--- Begin SOURCE EXTRACT ---

It’s been six days since this experiment began and already people, resources, and tools are showing up to support me on my journey and contribute to my life.
And the best part about it is that no part of it is forced – it’s all happening with ease.
So, here’s what happened today that’s of special significance.
More Time Outside
I expected having to go out to shop for groceries and do my laundry yesterday. I certainly didn’t feel like doing it, but I made the trip and I survived.
Today, I ended up visiting multiple grocery stores with a friend (we always find it more fun to shop together). I didn’t think we’d end up going to so many places!
Fortunately, I was okay driving for the most part. While I am in no rush to come out of the cave, I am starting to feel like I might be able to make the occasional appearance in public again.
I said at the beginning of this journey that there would be unexpected blessings. I knew that would be the case because I am surrendered as I never have been before. I am unattached to outcomes in the best way possible.
Today, I got a text from a friend I had drinks with the other night. He asked me how much I would charge for a 10- to 12-second jingle. After I told him, he asked me whether I’d like to join his company to compose music.
At this time, I don’t know whether it’s a casual part-time sort of thing or a full-time position, but I am interested in learning more, as it could be just the change I’ve been looking for.
This will not be my first time dog-sitting but it will be my first time doing it for someone other than my mom or best friend.
I ended up with one of the quietest, most laid-back, smartest golden retrievers I’ve ever met. What a blessing. I don’t think I will be teaching this dog anything – he’s already taught me things about the neighborhood I didn’t know.
Two vigorous walks a day (even on the weekends) means I might skip cardio / lower body days and only do my upper body workout twice per week, especially since I’m still wrapping up my participation in the two-year intensive leadership program.

--- End SOURCE EXTRACT ---
--- Begin EXTRACTED MATERIAL ---

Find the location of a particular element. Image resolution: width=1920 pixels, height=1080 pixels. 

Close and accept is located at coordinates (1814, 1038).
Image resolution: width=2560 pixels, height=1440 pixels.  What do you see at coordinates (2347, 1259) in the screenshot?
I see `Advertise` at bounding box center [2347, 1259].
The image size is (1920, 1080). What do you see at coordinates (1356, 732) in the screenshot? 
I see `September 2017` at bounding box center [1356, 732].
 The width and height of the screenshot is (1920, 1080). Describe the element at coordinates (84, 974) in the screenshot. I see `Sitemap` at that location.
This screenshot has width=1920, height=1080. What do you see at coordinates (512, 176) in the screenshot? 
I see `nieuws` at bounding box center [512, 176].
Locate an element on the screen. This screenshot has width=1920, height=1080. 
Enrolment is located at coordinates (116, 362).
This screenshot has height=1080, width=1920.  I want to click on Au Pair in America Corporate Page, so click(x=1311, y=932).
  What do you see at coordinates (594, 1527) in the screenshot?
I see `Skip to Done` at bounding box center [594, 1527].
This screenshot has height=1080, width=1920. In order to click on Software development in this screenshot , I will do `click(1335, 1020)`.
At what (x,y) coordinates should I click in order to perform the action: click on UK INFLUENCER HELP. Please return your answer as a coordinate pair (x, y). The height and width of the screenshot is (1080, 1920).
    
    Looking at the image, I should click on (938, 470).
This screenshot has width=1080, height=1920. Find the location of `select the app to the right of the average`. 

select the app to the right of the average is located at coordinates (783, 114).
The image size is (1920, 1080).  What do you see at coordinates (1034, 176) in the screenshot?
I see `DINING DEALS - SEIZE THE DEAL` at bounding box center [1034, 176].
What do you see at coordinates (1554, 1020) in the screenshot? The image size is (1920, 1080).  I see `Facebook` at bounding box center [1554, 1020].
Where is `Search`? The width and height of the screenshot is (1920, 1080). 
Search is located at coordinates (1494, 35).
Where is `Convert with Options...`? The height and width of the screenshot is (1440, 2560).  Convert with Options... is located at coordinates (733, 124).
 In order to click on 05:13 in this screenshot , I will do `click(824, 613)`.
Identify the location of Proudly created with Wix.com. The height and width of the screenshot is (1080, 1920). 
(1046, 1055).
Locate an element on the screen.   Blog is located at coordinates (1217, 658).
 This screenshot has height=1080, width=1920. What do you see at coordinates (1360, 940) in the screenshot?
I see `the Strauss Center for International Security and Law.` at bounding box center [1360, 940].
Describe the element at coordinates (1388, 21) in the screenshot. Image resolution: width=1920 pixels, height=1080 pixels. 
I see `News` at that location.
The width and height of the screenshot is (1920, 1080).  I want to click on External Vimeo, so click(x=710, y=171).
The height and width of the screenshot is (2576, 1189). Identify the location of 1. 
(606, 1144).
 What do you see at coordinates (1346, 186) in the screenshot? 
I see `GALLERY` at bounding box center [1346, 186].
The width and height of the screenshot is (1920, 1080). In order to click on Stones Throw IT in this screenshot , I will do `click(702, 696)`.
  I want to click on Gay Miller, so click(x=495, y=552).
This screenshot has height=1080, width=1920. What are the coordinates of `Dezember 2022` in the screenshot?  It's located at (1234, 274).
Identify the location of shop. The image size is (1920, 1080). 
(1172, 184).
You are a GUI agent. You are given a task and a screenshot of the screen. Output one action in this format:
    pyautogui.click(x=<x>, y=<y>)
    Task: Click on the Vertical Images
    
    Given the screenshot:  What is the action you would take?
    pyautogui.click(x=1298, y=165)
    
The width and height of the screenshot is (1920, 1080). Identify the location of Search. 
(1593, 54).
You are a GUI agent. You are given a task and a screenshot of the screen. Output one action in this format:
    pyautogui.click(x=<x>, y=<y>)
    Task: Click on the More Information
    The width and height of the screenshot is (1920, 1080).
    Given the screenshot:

--- End EXTRACTED MATERIAL ---

_YOUR INSTRUCTIONS_.
Write the next few paragraphs of the journal entry on day six of the experiment, continuing after its final sentence.

_REPLY_.
I had some resistance to clearing out of the Airbnb in Surrey and driving out to stay in a stranger’s home in Vancouver. Not because it’s unfamiliar. More so because I was kind of comfortable in my puddle of existential quandaries at the Airbnb. It became rather familiar. I bet the room I stayed in needs to be cleansed of low-vibe energies now.
But the fact that I’m dog-sitting seems like a setup in the best way possible. Walking him twice a day and taking care of him could be just what I needed to shake off how I’ve been feeling. My overall condition has been improving, but some sadness lingers. I could see it leaving relatively quickly at this rate.
I marvel at the changes this experiment has already brought about in my life. It hasn’t all been easy, but I think much of it has been healthy.
Today, I’ve organized my thoughts under a few headings, so sit back, relax, have a water kefir, and read on.
The Error of My Ways
In the last two days, I’ve made massive progress with editing one of my forthcoming books (a travelog).
There are a couple of things that became glaringly obvious as I’ve been looking back on my journeys and misadventures from 2022:
- I was not eating healthy. Somehow, I was deluded into thinking I was because I was enjoying what I was eating. But I was eating out a lot. Circumstances dictated it. I was frequently traveling and moving about, I wasn’t always staying at places where I could freely cook meals, and sometimes I was simply too preoccupied to make meals.
- I complained of tiredness and exhaustion numerous times. The impact of bad habits was showing, and I was not noticing!
I have been getting into much better habits this year, opting to get back into working out as early as February. But my eating habits didn’t really change until about September when I finally decided to bring my Instant Pot and Ninja blender with me everywhere I go.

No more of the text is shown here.